Formatiere sämtliche Zeilen der folgenden Datensätze als JSON-Liste von Strings, mit einem String pro Zeile. Leerzeilen lässt du dabei weg.
____ Eingaben der Übung
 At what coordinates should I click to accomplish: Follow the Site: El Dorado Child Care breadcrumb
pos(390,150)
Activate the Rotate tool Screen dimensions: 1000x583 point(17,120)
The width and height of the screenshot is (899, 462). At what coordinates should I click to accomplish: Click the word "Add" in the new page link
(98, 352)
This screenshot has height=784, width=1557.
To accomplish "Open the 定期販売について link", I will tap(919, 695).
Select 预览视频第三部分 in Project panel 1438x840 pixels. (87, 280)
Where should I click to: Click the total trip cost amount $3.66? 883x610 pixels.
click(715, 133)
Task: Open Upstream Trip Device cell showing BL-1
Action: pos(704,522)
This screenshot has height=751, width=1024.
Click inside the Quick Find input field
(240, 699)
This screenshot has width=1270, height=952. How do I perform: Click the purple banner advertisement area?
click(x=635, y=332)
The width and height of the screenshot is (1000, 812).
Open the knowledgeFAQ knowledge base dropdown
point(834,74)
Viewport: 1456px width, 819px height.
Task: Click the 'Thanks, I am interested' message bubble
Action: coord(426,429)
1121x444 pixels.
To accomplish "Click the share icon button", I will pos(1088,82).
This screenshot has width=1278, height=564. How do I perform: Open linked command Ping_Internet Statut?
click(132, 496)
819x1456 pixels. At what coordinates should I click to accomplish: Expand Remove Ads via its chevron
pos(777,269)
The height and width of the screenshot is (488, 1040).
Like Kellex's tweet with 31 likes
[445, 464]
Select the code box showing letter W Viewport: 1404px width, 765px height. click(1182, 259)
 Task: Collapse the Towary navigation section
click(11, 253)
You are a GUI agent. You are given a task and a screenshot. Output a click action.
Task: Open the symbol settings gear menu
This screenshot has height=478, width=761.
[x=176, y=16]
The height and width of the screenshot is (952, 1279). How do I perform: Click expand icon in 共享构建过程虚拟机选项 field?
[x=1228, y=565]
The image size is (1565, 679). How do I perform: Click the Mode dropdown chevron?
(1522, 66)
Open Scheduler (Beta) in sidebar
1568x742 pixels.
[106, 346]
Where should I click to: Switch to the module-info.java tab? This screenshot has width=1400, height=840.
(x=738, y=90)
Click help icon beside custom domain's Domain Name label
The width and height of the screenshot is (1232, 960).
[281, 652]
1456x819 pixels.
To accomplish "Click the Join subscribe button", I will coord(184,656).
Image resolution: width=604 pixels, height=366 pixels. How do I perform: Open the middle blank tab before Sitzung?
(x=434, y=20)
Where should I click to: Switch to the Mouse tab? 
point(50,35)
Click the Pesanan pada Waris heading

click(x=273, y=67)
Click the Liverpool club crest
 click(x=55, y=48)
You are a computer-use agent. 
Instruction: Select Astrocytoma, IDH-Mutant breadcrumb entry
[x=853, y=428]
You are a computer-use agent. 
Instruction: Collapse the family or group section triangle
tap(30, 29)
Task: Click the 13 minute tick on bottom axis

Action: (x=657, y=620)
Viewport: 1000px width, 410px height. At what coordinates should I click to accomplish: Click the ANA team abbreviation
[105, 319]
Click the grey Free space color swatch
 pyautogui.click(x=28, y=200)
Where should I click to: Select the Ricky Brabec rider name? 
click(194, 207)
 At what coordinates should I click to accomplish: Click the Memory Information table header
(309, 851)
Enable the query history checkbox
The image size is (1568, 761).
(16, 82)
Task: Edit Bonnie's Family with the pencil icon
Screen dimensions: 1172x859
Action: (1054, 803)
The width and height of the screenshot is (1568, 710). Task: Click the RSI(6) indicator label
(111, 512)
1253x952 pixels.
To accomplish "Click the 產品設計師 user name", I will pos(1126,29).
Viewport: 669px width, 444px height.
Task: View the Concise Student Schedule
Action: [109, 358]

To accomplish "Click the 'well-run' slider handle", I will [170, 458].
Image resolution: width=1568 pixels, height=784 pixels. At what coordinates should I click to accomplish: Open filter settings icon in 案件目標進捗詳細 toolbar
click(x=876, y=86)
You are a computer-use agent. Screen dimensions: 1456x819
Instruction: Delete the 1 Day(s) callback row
________
### Ergebnis der Übung:
[
  " At what coordinates should I click to accomplish: Follow the Site: El Dorado Child Care breadcrumb",
  "pos(390,150)",
  "Activate the Rotate tool Screen dimensions: 1000x583 point(17,120)",
  "The width and height of the screenshot is (899, 462). At what coordinates should I click to accomplish: Click the word \"Add\" in the new page link",
  "(98, 352)",
  "This screenshot has height=784, width=1557.",
  "To accomplish \"Open the 定期販売について link\", I will tap(919, 695).",
  "Select 预览视频第三部分 in Project panel 1438x840 pixels. (87, 280)",
  "Where should I click to: Click the total trip cost amount $3.66? 883x610 pixels.",
  "click(715, 133)",
  "Task: Open Upstream Trip Device cell showing BL-1",
  "Action: pos(704,522)",
  "This screenshot has height=751, width=1024.",
  "Click inside the Quick Find input field",
  "(240, 699)",
  "This screenshot has width=1270, height=952. How do I perform: Click the purple banner advertisement area?",
  "click(x=635, y=332)",
  "The width and height of the screenshot is (1000, 812).",
  "Open the knowledgeFAQ knowledge base dropdown",
  "point(834,74)",
  "Viewport: 1456px width, 819px height.",
  "Task: Click the 'Thanks, I am interested' message bubble",
  "Action: coord(426,429)",
  "1121x444 pixels.",
  "To accomplish \"Click the share icon button\", I will pos(1088,82).",
  "This screenshot has width=1278, height=564. How do I perform: Open linked command Ping_Internet Statut?",
  "click(132, 496)",
  "819x1456 pixels. At what coordinates should I click to accomplish: Expand Remove Ads via its chevron",
  "pos(777,269)",
  "The height and width of the screenshot is (488, 1040).",
  "Like Kellex's tweet with 31 likes",
  "[445, 464]",
  "Select the code box showing letter W Viewport: 1404px width, 765px height. click(1182, 259)",
  " Task: Collapse the Towary navigation section",
  "click(11, 253)",
  "You are a GUI agent. You are given a task and a screenshot. Output a click action.",
  "Task: Open the symbol settings gear menu",
  "This screenshot has height=478, width=761.",
  "[x=176, y=16]",
  "The height and width of the screenshot is (952, 1279). How do I perform: Click expand icon in 共享构建过程虚拟机选项 field?",
  "[x=1228, y=565]",
  "The image size is (1565, 679). How do I perform: Click the Mode dropdown chevron?",
  "(1522, 66)",
  "Open Scheduler (Beta) in sidebar",
  "1568x742 pixels.",
  "[106, 346]",
  "Where should I click to: Switch to the module-info.java tab? This screenshot has width=1400, height=840.",
  "(x=738, y=90)",
  "Click help icon beside custom domain's Domain Name label",
  "The width and height of the screenshot is (1232, 960).",
  "[281, 652]",
  "1456x819 pixels.",
  "To accomplish \"Click the Join subscribe button\", I will coord(184,656).",
  "Image resolution: width=604 pixels, height=366 pixels. How do I perform: Open the middle blank tab before Sitzung?",
  "(x=434, y=20)",
  "Where should I click to: Switch to the Mouse tab? ",
  "point(50,35)",
  "Click the Pesanan pada Waris heading",
  "click(x=273, y=67)",
  "Click the Liverpool club crest",
  " click(x=55, y=48)",
  "You are a computer-use agent. ",
  "Instruction: Select Astrocytoma, IDH-Mutant breadcrumb entry",
  "[x=853, y=428]",
  "You are a computer-use agent. ",
  "Instruction: Collapse the family or group section triangle",
  "tap(30, 29)",
  "Task: Click the 13 minute tick on bottom axis",
  "Action: (x=657, y=620)",
  "Viewport: 1000px width, 410px height. At what coordinates should I click to accomplish: Click the ANA team abbreviation",
  "[105, 319]",
  "Click the grey Free space color swatch",
  " pyautogui.click(x=28, y=200)",
  "Where should I click to: Select the Ricky Brabec rider name? ",
  "click(194, 207)",
  " At what coordinates should I click to accomplish: Click the Memory Information table header",
  "(309, 851)",
  "Enable the query history checkbox",
  "The image size is (1568, 761).",
  "(16, 82)",
  "Task: Edit Bonnie's Family with the pencil icon",
  "Screen dimensions: 1172x859",
  "Action: (1054, 803)",
  "The width and height of the screenshot is (1568, 710). Task: Click the RSI(6) indicator label",
  "(111, 512)",
  "1253x952 pixels.",
  "To accomplish \"Click the 產品設計師 user name\", I will pos(1126,29).",
  "Viewport: 669px width, 444px height.",
  "Task: View the Concise Student Schedule",
  "Action: [109, 358]",
  "To accomplish \"Click the 'well-run' slider handle\", I will [170, 458].",
  "Image resolution: width=1568 pixels, height=784 pixels. At what coordinates should I click to accomplish: Open filter settings icon in 案件目標進捗詳細 toolbar",
  "click(x=876, y=86)",
  "You are a computer-use agent. Screen dimensions: 1456x819",
  "Instruction: Delete the 1 Day(s) callback row"
]